### Excerpted text
****************************************
# Industry News: Sony announces the Sony FE 50mm f/1.2 GM



## Canon Rumors Guy (Mar 17, 2021)

> *SAN DIEGO, CA – March 16, 2021* – Today, Sony Electronics Inc. unveils the newest addition to its G Master full-frame lens series – the FE 50mm F1.2 GM (model SEL50F12GM) – delivering excellent resolution and dramatic bokeh known to Sony’s G Master line, industry-leading AF (autofocus) capabilities and professional control and reliability in a compact and lightweight design. The lens’s maximum F1.2 aperture combines an impressive shallow depth of field for maximum creative expression with incredible light gathering capabilities, allowing for faster shutter speeds and lower ISO in low light settings, making it ideal for portraits, wedding photography, video and more.
> 
> “We’re excited to introduce our 60th E-mount lens – the FE 50mm F1.2 GM – which delivers a new level of expression and usability for still images and video as an F1.2 lens,” said Neal Manowitz, deputy president for Imaging Products and Solutions Americas at Sony...



Continue reading...


----------



## AlanF (Mar 17, 2021)

It's already been tested by those reliable nice guys on lenstip: https://www.lenstip.com/601.4-Lens_review-Sony_FE_50_mm_f_1.2_GM_Image_resolution.html
Excellent lens.


----------



## Maximilian (Mar 19, 2021)

SwissFrank said:


> Canon is DOOOOOOOOooooomed!


And you will be censored


----------
****************************************
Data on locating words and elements
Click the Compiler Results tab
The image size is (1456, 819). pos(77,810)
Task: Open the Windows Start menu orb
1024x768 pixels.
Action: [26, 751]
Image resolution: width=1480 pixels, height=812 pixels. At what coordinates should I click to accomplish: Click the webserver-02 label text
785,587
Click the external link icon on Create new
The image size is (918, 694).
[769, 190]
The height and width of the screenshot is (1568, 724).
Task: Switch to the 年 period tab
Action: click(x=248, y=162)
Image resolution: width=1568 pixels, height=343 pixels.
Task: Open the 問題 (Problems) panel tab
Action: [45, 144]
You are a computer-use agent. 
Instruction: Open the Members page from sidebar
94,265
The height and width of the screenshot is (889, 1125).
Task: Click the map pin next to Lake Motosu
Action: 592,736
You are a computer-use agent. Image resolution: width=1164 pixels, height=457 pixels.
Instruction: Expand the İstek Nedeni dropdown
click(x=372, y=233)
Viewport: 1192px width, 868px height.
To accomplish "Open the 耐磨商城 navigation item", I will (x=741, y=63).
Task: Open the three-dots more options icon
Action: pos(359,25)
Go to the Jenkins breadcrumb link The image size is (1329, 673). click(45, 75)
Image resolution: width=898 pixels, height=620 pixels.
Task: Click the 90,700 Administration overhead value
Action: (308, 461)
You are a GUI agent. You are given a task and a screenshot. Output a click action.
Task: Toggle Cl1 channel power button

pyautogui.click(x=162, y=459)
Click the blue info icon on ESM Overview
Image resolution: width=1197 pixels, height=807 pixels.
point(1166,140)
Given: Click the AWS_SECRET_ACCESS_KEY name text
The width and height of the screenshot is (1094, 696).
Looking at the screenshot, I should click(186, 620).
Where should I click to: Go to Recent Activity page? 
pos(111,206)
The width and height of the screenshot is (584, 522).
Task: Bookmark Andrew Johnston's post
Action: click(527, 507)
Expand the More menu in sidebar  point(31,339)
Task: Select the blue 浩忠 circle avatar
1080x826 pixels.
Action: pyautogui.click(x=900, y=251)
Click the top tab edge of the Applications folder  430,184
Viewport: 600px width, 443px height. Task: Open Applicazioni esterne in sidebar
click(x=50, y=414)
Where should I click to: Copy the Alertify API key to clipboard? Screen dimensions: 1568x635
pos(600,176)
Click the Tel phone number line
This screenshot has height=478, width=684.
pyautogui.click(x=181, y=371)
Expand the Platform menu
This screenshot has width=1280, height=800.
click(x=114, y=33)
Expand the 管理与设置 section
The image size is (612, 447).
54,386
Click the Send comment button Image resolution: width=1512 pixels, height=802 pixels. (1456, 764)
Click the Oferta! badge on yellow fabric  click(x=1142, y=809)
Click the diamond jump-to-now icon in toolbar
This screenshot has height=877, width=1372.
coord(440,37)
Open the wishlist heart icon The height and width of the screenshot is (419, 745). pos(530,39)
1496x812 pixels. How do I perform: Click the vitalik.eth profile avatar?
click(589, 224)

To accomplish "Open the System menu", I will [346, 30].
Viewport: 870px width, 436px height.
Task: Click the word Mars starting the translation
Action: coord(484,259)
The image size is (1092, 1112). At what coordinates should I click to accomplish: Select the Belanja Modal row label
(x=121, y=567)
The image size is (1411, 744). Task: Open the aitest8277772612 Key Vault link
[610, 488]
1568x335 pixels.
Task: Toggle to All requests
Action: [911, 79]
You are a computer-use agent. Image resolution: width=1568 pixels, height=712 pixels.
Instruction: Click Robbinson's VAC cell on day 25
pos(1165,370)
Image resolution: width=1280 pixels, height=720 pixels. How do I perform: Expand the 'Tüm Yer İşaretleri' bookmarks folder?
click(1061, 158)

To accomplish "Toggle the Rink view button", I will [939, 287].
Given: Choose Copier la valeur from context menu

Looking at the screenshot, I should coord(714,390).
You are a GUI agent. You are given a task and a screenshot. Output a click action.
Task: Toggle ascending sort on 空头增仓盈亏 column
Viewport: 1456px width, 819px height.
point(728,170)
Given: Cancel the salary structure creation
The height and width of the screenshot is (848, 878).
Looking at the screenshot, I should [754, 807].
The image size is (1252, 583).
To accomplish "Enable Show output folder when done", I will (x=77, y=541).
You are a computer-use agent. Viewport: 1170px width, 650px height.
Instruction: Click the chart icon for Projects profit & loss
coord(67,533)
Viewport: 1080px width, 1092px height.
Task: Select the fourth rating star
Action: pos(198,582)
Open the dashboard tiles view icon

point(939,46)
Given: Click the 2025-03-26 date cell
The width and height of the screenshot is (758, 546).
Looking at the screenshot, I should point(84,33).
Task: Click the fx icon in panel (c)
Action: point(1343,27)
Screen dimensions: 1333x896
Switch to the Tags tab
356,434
****************************************
### The task
Output the forum thread on the Sony 50mm lens announcement verbatim, from "## AlanF (Mar" up to and including "(Mar 19, 2021)".

### Response
## AlanF (Mar 17, 2021)

It's already been tested by those reliable nice guys on lenstip: https://www.lenstip.com/601.4-Lens_review-Sony_FE_50_mm_f_1.2_GM_Image_resolution.html
Excellent lens.


----------



## Maximilian (Mar 19, 2021)